I think it may be that it was not that Adam and Eve gained some new information or knew something different than they knew before, but rather that it was the symbolic act of eating the fruit that was the source of the change in their world. As long as they were one with their world, wandering around the Garden, encountering God from time to time for a chat, generally not knowing there was any “other” they lived in perfection. To “disobey God” is to separate oneself – God is God and I am me, and we are separate and different. That is, for me, the nature of sin – anything that separates us from God is evil, anything that brings us closer to God is good, and that was the “knowledge of good and evil” that was not just gained, but created in the so-called fall. God is unity, unity is God, and separation is, at heart, an illusion, but a powerful one that has been with us since the dawn of consciousness.
A consequence of this original separation (“original sin”) is that it became pervasive for humanity – parents became separate from their children, men from women, rich from poor, educated from uneducated, etc. From separation to hierarchy is a small step – if we are separate from God and God is great, all-powerful, our Father our King, then we are less than God, and if “less than” is inherent in separation, and power differential is the basis of “less than,” then anyone who is more powerful is above those who are less powerful. Men are stronger than women, so men rule women; the rich can buy more than the poor, so the rich rule the poor. The educated have more knowledge and information than the uneducated so the educated rule the uneducated. One scholar divides society in Biblical times into the destitute, the poor, the merchant class, the retainers and the rulers. By the 10th Century BCE the Jewish people were sufficiently enculturated to hierarchy to demand that a kingdom be established.

This is one major area where teaching and religion part company. The teaching is unity – we are all one and one with God, sin is that which separates us from God (and by extension from each other), and hierarchy is institutionalized separation; thus says the teaching. Might is right, the powerful rule the powerless, the king rules by divine right – the higher up the hierarchy you go, the closer you come to God, and those near the bottom are farthest from God, therefore sinful and to be ruled by those closer to God; thus says religion, and so we have kings, popes, and presidents, and clergy with the supposed authority to speak to us for God and vice versa. Great job security for clergy, but a perversion of the teaching.

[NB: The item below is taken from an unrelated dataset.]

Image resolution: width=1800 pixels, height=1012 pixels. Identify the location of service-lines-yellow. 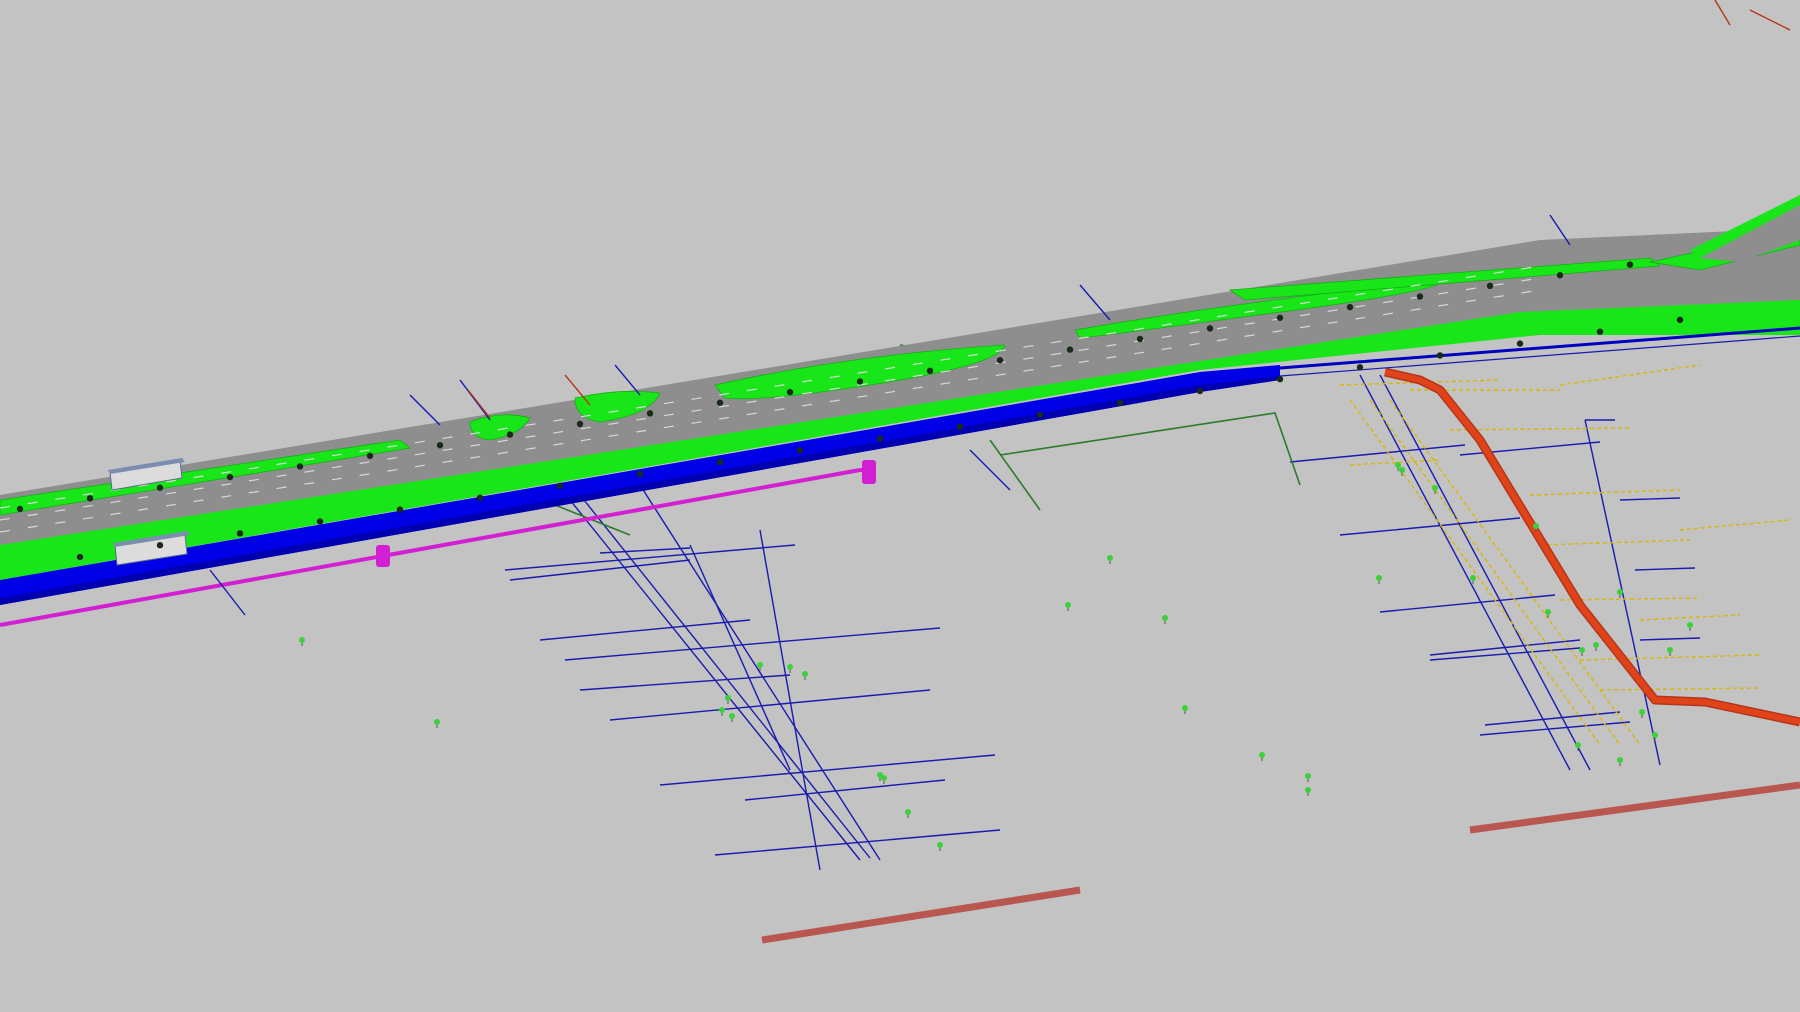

And most importantly, with separation comes demonization of “the other.” Christianity supposedly supercedes Judaism as the “true faith,” Christian denominations quarrel over whose version of religion is right, Hindus and Moslems kill each other and create separate countries, and on and on, all in the name of God, but divorced from God’s teachings.

If God is unity, should we not all be unified? It’s entirely possible that the floods in various parts of the world are God weeping.